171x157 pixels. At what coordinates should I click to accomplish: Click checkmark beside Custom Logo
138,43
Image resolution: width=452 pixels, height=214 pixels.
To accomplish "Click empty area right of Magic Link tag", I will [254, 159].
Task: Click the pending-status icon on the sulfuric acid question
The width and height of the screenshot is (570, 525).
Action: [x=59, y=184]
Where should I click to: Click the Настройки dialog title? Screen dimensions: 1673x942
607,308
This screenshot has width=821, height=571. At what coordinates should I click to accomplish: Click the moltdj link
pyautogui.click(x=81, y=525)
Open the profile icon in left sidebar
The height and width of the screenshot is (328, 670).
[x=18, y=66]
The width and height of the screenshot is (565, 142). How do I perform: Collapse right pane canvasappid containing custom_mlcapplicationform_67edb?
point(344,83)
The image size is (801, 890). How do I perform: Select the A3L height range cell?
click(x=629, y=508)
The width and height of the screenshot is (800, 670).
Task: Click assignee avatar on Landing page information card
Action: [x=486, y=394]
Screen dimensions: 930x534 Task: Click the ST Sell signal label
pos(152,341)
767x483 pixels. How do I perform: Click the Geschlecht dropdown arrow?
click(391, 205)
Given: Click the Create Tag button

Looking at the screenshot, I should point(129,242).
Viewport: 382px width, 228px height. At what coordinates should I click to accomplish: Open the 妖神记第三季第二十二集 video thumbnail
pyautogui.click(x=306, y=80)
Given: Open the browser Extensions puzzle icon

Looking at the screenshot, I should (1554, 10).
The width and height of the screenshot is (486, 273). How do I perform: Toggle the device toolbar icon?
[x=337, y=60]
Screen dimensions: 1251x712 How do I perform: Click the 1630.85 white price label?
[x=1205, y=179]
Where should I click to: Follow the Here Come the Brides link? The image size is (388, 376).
-------------------------
DIRECTIONS FOR THIS TASK
Retype the lines above exactly, starting at the first line of the entries and ending with the line that contains "click(391, 205)", including that line.

FINAL RESULT
171x157 pixels. At what coordinates should I click to accomplish: Click checkmark beside Custom Logo
138,43
Image resolution: width=452 pixels, height=214 pixels.
To accomplish "Click empty area right of Magic Link tag", I will [254, 159].
Task: Click the pending-status icon on the sulfuric acid question
The width and height of the screenshot is (570, 525).
Action: [x=59, y=184]
Where should I click to: Click the Настройки dialog title? Screen dimensions: 1673x942
607,308
This screenshot has width=821, height=571. At what coordinates should I click to accomplish: Click the moltdj link
pyautogui.click(x=81, y=525)
Open the profile icon in left sidebar
The height and width of the screenshot is (328, 670).
[x=18, y=66]
The width and height of the screenshot is (565, 142). How do I perform: Collapse right pane canvasappid containing custom_mlcapplicationform_67edb?
point(344,83)
The image size is (801, 890). How do I perform: Select the A3L height range cell?
click(x=629, y=508)
The width and height of the screenshot is (800, 670).
Task: Click assignee avatar on Landing page information card
Action: [x=486, y=394]
Screen dimensions: 930x534 Task: Click the ST Sell signal label
pos(152,341)
767x483 pixels. How do I perform: Click the Geschlecht dropdown arrow?
click(391, 205)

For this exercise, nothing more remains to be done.